Brzozowska Ewa, Świętnicki Wiesław, Sycz Jordan, Kołodziejczak Monika, Stachowicz Łukasz, Wzorek Anna, Korzeniowska-Kowal Agnieszka, Skowicki Michał, Lipiński Tomasz
Department of Immunology of Infectious Diseases, Hirszfeld Institute of Immunology and Experimental Therapy, Polish Academy of Sciences, Wrocław, Poland.
Department of Chemistry, Wroclaw University of Environmental and Life Sciences, Poland.
Adv Clin Exp Med. 2025 Jul 25. doi: 10.17219/acem/200882.
Porphyromonas gingivalis is a major human oral opportunistic pathogen and a key etiological agent of periodontal disease, contributing to inflammation and bone loss in the oral cavity. Periodontitis is not limited to oral health complications; it has also been associated with a range of systemic conditions, including coronary heart disease (CAD), respiratory disease, rheumatoid arthritis, chronic kidney disease (CKD), and certain types of cancer.
Immunization-based prevention of periodontitis appears to be a promising strategy; however, no vaccine is currently available for commercial use. In the present study, a novel vaccine candidate against P. gingivalis was proposed, consisting of a P. gingivalis protein, gingipain, glycosylated with the carbohydrate moiety of P. gingivalis lipopolysaccharide (LPS).
Glycosylation of gingipain was achieved in Escherichia coli by introducing the Campylobacter jejuni N-glycosylation system, the P. gingivalis LPS biosynthetic pathway and the gingipain gene.

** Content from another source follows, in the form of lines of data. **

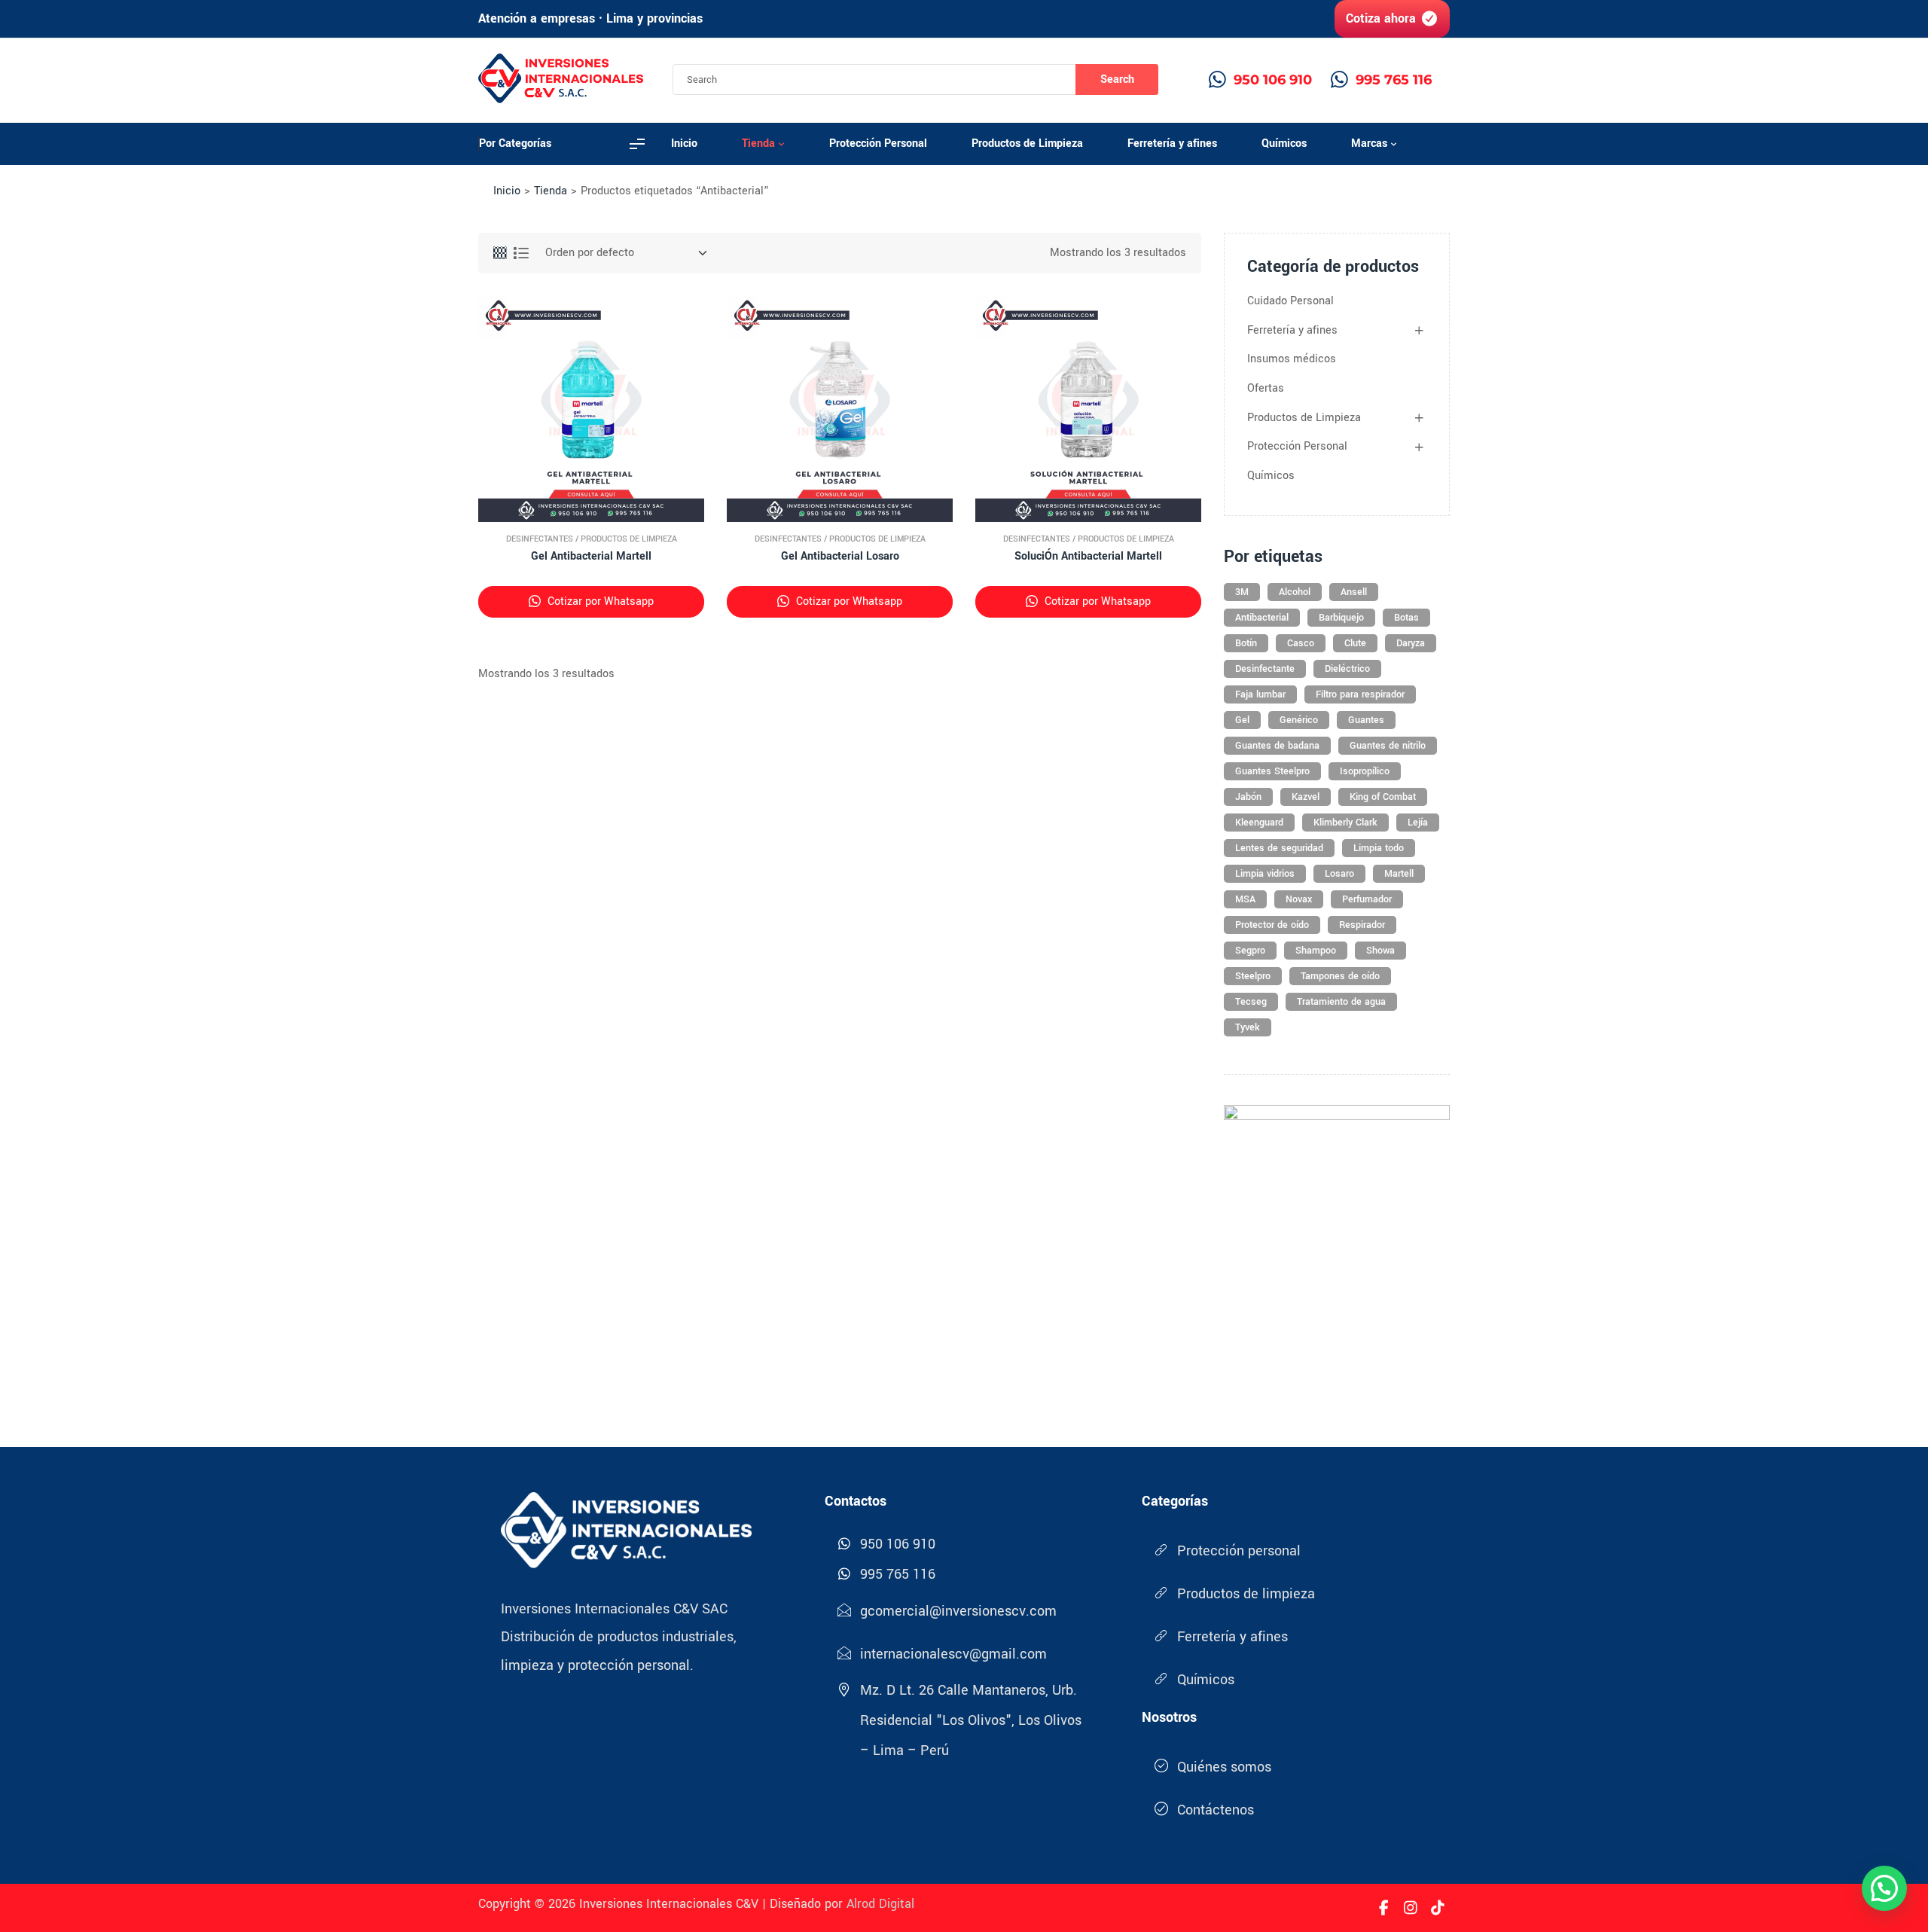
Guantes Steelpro (1272, 771)
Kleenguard (1259, 822)
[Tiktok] (1438, 1908)
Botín (1246, 643)
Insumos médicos (1291, 359)
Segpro (1250, 950)
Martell (1399, 874)
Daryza (1410, 643)
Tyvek (1247, 1027)
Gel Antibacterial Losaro (840, 556)
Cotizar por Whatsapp (599, 601)
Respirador (1362, 925)
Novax (1299, 899)
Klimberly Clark (1345, 822)
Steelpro (1253, 976)
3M (1242, 592)
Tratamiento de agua (1341, 1002)
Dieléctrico (1347, 669)
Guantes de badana (1277, 745)
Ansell (1354, 592)
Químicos (1271, 476)
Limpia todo (1378, 848)
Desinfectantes (539, 539)
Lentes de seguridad (1279, 848)
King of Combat (1383, 797)
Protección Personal (1297, 446)
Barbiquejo (1341, 617)
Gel (1242, 720)
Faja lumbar (1260, 694)
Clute (1355, 643)
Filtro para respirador (1360, 694)
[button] (1884, 1888)
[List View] (521, 253)
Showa (1380, 950)
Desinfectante (1265, 669)
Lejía (1418, 822)
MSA (1245, 899)
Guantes (1366, 720)
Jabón (1248, 797)
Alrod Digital (880, 1903)
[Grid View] (499, 253)
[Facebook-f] (1383, 1908)
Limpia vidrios (1265, 874)
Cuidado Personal (1290, 301)
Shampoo (1315, 950)
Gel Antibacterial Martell (591, 556)
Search (1117, 79)
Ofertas (1265, 388)
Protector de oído (1272, 925)
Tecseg (1251, 1002)
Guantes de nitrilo (1388, 745)
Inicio (506, 191)
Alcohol (1294, 592)
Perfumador (1367, 899)
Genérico (1299, 720)
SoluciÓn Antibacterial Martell (1088, 556)
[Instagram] (1411, 1908)
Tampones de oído (1340, 976)
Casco (1300, 643)
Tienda (550, 191)
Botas (1406, 617)
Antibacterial (1262, 617)
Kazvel (1305, 797)
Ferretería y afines (1292, 330)
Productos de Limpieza (629, 539)
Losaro (1339, 874)
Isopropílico (1365, 771)
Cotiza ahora (1381, 18)
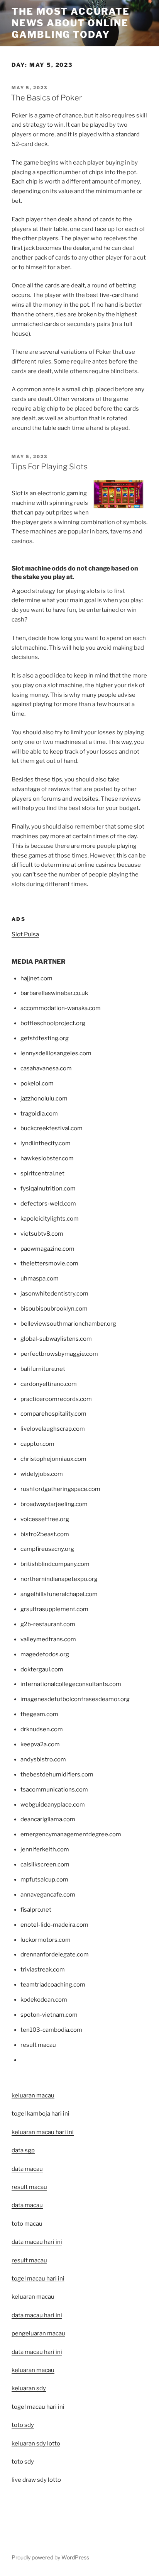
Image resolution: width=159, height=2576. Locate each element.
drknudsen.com (41, 1729)
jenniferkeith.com (44, 1849)
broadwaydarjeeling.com (54, 1504)
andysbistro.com (43, 1759)
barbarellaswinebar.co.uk (54, 993)
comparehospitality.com (53, 1413)
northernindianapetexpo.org (59, 1579)
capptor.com (37, 1443)
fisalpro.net (35, 1909)
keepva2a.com (40, 1744)
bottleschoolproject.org (52, 1023)
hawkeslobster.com (47, 1158)
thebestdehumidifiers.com (56, 1774)
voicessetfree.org (44, 1519)
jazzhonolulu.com (44, 1098)
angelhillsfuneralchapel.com (59, 1594)
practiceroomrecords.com (56, 1399)
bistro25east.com (44, 1534)
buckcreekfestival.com (51, 1128)
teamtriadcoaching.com (52, 1984)
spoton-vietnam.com (49, 2014)
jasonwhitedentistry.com (54, 1293)
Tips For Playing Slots (49, 466)
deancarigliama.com (47, 1819)
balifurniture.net (42, 1368)
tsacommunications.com (54, 1789)
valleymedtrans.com (48, 1639)
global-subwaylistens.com (56, 1338)
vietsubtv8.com (41, 1233)
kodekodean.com (43, 1999)
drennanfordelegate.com (54, 1954)
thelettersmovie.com (49, 1263)
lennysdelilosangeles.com (55, 1053)
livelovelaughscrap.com (52, 1428)
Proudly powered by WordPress (50, 2557)
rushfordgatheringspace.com (60, 1489)
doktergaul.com (41, 1669)
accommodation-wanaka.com (60, 1008)
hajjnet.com (36, 978)
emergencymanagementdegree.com (70, 1834)
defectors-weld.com (48, 1203)
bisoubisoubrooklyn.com (54, 1308)
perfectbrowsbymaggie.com (59, 1353)
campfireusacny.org (47, 1548)
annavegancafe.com (47, 1894)
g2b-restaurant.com (47, 1624)
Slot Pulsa (25, 934)
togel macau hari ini (38, 2406)
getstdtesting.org (44, 1038)
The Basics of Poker (46, 97)
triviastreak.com (42, 1969)
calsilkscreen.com (44, 1864)
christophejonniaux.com (53, 1458)
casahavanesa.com (46, 1068)
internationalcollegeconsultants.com (70, 1684)
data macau (27, 2205)
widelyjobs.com (41, 1474)
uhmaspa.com (39, 1278)
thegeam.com (39, 1714)
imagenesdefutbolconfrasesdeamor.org (75, 1699)
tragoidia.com (39, 1113)
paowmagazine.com (47, 1248)
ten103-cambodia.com (51, 2029)
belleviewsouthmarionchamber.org (68, 1323)
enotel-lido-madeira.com (54, 1924)
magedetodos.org (44, 1654)
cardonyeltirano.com (48, 1384)
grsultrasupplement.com (54, 1609)
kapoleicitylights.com (49, 1218)
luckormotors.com (45, 1939)
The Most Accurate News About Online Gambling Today (71, 23)
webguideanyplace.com (52, 1804)
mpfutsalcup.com (44, 1879)
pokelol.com (37, 1083)
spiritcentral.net (42, 1173)
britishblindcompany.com (55, 1564)
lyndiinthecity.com (45, 1143)
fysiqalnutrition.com (48, 1188)
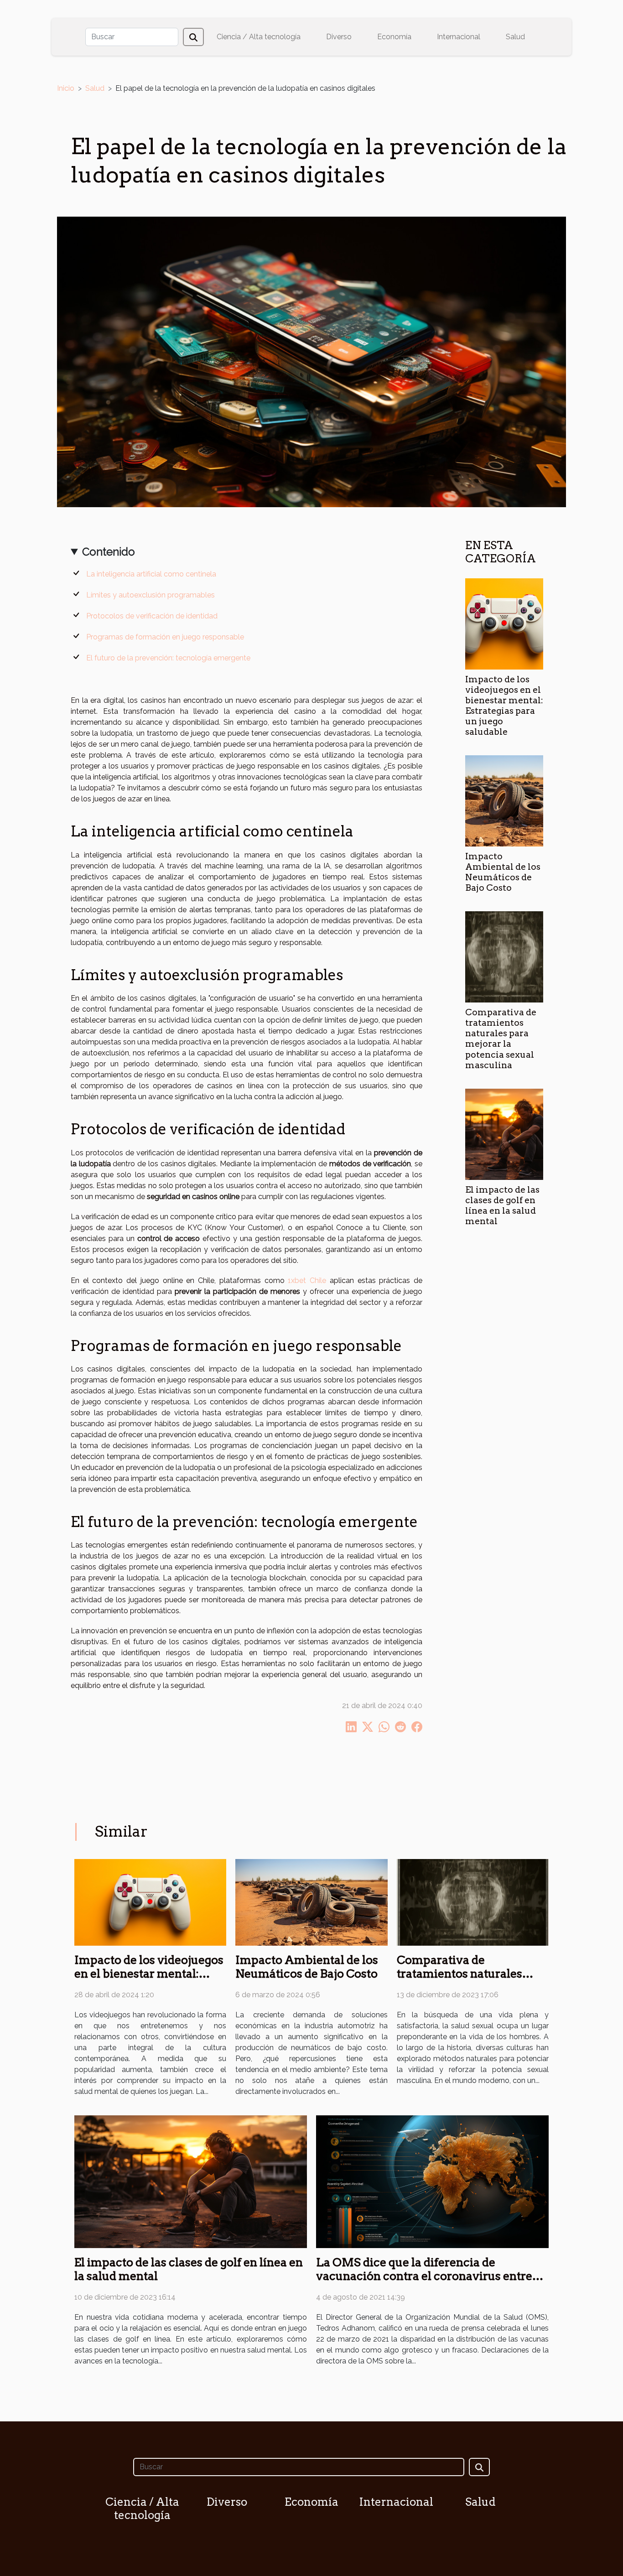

The neoglycoprotein was purified using column chromatography to a purity exceeding 99%, yielding a soluble antigen. The modified protein was recognized by commercial antibodies targeting the protein backbone, the carbohydrate moiety, and a custom monoclonal antibody specific to the purified LPS of P. gingivalis American Type Culture Collection (ATCC) 33277. The glycoprotein was used to immunize mice, and the resulting sera were analyzed for their ability to opsonize bacterial cells. The absence of detectable opsonization suggests that the elicited antibodies are more likely directed against the protein component of the vaccine rather than the glycan surface antigen.
The final product was most likely assembled correctly, as it was recognized by LPS-specific antibodies. Further evaluation in an animal model of induced periodontitis is necessary to determine whether the elicited antibodies can effectively inhibit gingipain released by the pathogen. If this vaccine candidate demonstrates protective efficacy, the approach could accelerate and enhance the safety of vaccine design against a wide range of other pathogens.
牙龈卟啉单胞菌是主要的人类口腔机会性病原菌,也是牙周疾病的关键病因,可导致口腔炎症和骨质流失。牙周炎不仅局限于口腔健康并发症;它还与一系列全身性疾病有关,包括冠心病(CAD)、呼吸系统疾病、类风湿性关节炎、慢性肾脏病(CKD)以及某些类型的癌症。
基于免疫的牙周炎预防似乎是一种有前景的策略;然而,目前尚无用于商业用途的疫苗。在本研究中,提出了一种新型抗牙龈卟啉单胞菌疫苗候选物,其由牙龈卟啉单胞菌蛋白牙龈蛋白酶组成,该蛋白经牙龈卟啉单胞菌脂多糖(LPS)的碳水化合物部分糖基化。
通过引入空肠弯曲菌N-糖基化系统、牙龈卟啉单胞菌LPS生物合成途径和牙龈蛋白酶基因,在大肠杆菌中实现牙龈蛋白酶的糖基化。
使用柱色谱法将新糖蛋白纯化至纯度超过99%,得到可溶性抗原。修饰后的蛋白可被靶向蛋白骨架、碳水化合物部分的商业抗体以及针对牙龈卟啉单胞菌美国模式培养物保藏中心(ATCC)33277纯化LPS的定制单克隆抗体识别。用该糖蛋白免疫小鼠,并分析所得血清调理细菌细胞的能力。未检测到调理作用表明所诱导的抗体更可能针对疫苗的蛋白质成分而非聚糖表面抗原。
最终产物很可能正确组装,因为它可被LPS特异性抗体识别。有必要在诱导性牙周炎动物模型中进行进一步评估,以确定所诱导的抗体是否能有效抑制病原体释放的牙龈蛋白酶。如果该疫苗候选物显示出保护效力,该方法可加速并提高针对多种其他病原体的疫苗设计的安全性。